◆ Data for this task:

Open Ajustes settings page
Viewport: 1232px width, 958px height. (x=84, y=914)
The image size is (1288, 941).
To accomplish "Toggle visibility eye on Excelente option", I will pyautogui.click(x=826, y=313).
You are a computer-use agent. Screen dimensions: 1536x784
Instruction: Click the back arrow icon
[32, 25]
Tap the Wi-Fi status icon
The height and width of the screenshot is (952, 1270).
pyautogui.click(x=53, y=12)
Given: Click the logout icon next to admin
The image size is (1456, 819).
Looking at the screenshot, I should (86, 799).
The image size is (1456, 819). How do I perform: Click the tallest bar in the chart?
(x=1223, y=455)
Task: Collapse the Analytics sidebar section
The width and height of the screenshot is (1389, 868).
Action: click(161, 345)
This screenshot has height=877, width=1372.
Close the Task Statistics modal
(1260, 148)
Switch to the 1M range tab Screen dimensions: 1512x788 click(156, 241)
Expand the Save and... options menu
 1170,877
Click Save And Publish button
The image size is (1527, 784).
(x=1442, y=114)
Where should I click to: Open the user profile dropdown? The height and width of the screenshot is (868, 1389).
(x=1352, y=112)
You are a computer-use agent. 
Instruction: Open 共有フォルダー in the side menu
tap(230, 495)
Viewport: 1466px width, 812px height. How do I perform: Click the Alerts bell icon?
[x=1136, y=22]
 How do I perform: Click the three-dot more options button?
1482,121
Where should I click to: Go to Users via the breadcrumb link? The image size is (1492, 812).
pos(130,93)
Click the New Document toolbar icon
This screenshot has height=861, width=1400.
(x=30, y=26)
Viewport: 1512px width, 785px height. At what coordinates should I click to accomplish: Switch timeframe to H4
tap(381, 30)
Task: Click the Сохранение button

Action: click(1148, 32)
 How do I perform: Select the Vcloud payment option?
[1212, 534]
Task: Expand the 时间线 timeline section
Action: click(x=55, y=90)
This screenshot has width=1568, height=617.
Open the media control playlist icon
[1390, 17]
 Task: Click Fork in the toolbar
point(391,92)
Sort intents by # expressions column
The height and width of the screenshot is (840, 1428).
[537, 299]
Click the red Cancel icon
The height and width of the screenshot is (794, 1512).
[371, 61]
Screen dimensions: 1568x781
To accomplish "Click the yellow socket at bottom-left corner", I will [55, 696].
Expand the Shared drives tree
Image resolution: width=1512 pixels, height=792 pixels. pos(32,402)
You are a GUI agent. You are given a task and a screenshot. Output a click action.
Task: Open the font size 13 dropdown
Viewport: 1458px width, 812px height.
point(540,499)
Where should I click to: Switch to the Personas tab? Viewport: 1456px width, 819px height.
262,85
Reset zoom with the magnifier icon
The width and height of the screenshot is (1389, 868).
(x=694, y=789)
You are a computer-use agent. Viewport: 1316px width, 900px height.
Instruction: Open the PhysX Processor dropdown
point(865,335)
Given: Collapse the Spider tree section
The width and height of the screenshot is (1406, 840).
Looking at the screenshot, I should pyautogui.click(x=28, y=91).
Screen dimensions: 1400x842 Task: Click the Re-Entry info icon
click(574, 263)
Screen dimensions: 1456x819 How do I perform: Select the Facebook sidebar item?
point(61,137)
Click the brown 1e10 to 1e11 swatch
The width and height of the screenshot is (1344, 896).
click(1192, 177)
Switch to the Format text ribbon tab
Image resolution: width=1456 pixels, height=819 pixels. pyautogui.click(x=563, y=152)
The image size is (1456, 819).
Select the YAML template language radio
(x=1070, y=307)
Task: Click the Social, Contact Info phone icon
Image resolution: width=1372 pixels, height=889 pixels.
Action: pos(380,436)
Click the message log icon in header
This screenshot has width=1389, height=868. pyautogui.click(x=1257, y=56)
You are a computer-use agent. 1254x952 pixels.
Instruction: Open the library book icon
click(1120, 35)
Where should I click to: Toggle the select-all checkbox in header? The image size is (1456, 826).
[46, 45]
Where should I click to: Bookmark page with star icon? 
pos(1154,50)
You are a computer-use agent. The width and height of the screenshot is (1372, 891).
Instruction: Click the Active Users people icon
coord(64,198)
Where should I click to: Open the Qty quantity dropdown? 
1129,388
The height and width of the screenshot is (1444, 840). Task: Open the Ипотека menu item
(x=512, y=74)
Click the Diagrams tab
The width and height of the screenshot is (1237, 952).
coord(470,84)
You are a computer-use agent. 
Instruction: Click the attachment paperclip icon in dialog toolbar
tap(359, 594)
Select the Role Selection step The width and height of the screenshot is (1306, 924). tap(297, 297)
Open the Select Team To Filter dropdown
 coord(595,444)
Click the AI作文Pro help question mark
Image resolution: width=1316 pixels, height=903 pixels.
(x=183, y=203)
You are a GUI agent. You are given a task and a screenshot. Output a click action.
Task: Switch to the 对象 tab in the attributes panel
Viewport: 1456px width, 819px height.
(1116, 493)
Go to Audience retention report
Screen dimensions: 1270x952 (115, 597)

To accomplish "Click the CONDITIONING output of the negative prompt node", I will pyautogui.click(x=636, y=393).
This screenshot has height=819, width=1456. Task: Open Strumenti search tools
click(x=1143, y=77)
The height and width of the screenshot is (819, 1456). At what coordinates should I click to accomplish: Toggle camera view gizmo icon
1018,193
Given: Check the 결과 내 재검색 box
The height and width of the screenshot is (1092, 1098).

◆ About this task: The material is to be written out once more, exactly and in full.

◆ Exercise solution:
Open Ajustes settings page
Viewport: 1232px width, 958px height. (x=84, y=914)
The image size is (1288, 941).
To accomplish "Toggle visibility eye on Excelente option", I will pyautogui.click(x=826, y=313).
You are a computer-use agent. Screen dimensions: 1536x784
Instruction: Click the back arrow icon
[32, 25]
Tap the Wi-Fi status icon
The height and width of the screenshot is (952, 1270).
pyautogui.click(x=53, y=12)
Given: Click the logout icon next to admin
The image size is (1456, 819).
Looking at the screenshot, I should (86, 799).
The image size is (1456, 819). How do I perform: Click the tallest bar in the chart?
(x=1223, y=455)
Task: Collapse the Analytics sidebar section
The width and height of the screenshot is (1389, 868).
Action: click(161, 345)
This screenshot has height=877, width=1372.
Close the Task Statistics modal
(1260, 148)
Switch to the 1M range tab Screen dimensions: 1512x788 click(156, 241)
Expand the Save and... options menu
 1170,877
Click Save And Publish button
The image size is (1527, 784).
(x=1442, y=114)
Where should I click to: Open the user profile dropdown? The height and width of the screenshot is (868, 1389).
(x=1352, y=112)
You are a computer-use agent. 
Instruction: Open 共有フォルダー in the side menu
tap(230, 495)
Viewport: 1466px width, 812px height. How do I perform: Click the Alerts bell icon?
[x=1136, y=22]
 How do I perform: Click the three-dot more options button?
1482,121
Where should I click to: Go to Users via the breadcrumb link? The image size is (1492, 812).
pos(130,93)
Click the New Document toolbar icon
This screenshot has height=861, width=1400.
(x=30, y=26)
Viewport: 1512px width, 785px height. At what coordinates should I click to accomplish: Switch timeframe to H4
tap(381, 30)
Task: Click the Сохранение button

Action: click(1148, 32)
 How do I perform: Select the Vcloud payment option?
[1212, 534]
Task: Expand the 时间线 timeline section
Action: click(x=55, y=90)
This screenshot has width=1568, height=617.
Open the media control playlist icon
[1390, 17]
 Task: Click Fork in the toolbar
point(391,92)
Sort intents by # expressions column
The height and width of the screenshot is (840, 1428).
[537, 299]
Click the red Cancel icon
The height and width of the screenshot is (794, 1512).
[371, 61]
Screen dimensions: 1568x781
To accomplish "Click the yellow socket at bottom-left corner", I will [55, 696].
Expand the Shared drives tree
Image resolution: width=1512 pixels, height=792 pixels. pos(32,402)
You are a GUI agent. You are given a task and a screenshot. Output a click action.
Task: Open the font size 13 dropdown
Viewport: 1458px width, 812px height.
point(540,499)
Where should I click to: Switch to the Personas tab? Viewport: 1456px width, 819px height.
262,85
Reset zoom with the magnifier icon
The width and height of the screenshot is (1389, 868).
(x=694, y=789)
You are a computer-use agent. Viewport: 1316px width, 900px height.
Instruction: Open the PhysX Processor dropdown
point(865,335)
Given: Collapse the Spider tree section
The width and height of the screenshot is (1406, 840).
Looking at the screenshot, I should pyautogui.click(x=28, y=91).
Screen dimensions: 1400x842 Task: Click the Re-Entry info icon
click(574, 263)
Screen dimensions: 1456x819 How do I perform: Select the Facebook sidebar item?
point(61,137)
Click the brown 1e10 to 1e11 swatch
The width and height of the screenshot is (1344, 896).
click(1192, 177)
Switch to the Format text ribbon tab
Image resolution: width=1456 pixels, height=819 pixels. pyautogui.click(x=563, y=152)
The image size is (1456, 819).
Select the YAML template language radio
(x=1070, y=307)
Task: Click the Social, Contact Info phone icon
Image resolution: width=1372 pixels, height=889 pixels.
Action: pos(380,436)
Click the message log icon in header
This screenshot has width=1389, height=868. pyautogui.click(x=1257, y=56)
You are a computer-use agent. 1254x952 pixels.
Instruction: Open the library book icon
click(1120, 35)
Where should I click to: Toggle the select-all checkbox in header? The image size is (1456, 826).
[46, 45]
Where should I click to: Bookmark page with star icon? 
pos(1154,50)
You are a computer-use agent. The width and height of the screenshot is (1372, 891).
Instruction: Click the Active Users people icon
coord(64,198)
Where should I click to: Open the Qty quantity dropdown? 
1129,388
The height and width of the screenshot is (1444, 840). Task: Open the Ипотека menu item
(x=512, y=74)
Click the Diagrams tab
The width and height of the screenshot is (1237, 952).
coord(470,84)
You are a computer-use agent. 
Instruction: Click the attachment paperclip icon in dialog toolbar
tap(359, 594)
Select the Role Selection step The width and height of the screenshot is (1306, 924). tap(297, 297)
Open the Select Team To Filter dropdown
 coord(595,444)
Click the AI作文Pro help question mark
Image resolution: width=1316 pixels, height=903 pixels.
(x=183, y=203)
You are a GUI agent. You are given a task and a screenshot. Output a click action.
Task: Switch to the 对象 tab in the attributes panel
Viewport: 1456px width, 819px height.
(1116, 493)
Go to Audience retention report
Screen dimensions: 1270x952 (115, 597)

To accomplish "Click the CONDITIONING output of the negative prompt node", I will pyautogui.click(x=636, y=393).
This screenshot has height=819, width=1456. Task: Open Strumenti search tools
click(x=1143, y=77)
The height and width of the screenshot is (819, 1456). At what coordinates should I click to accomplish: Toggle camera view gizmo icon
1018,193
Given: Check the 결과 내 재검색 box
The height and width of the screenshot is (1092, 1098).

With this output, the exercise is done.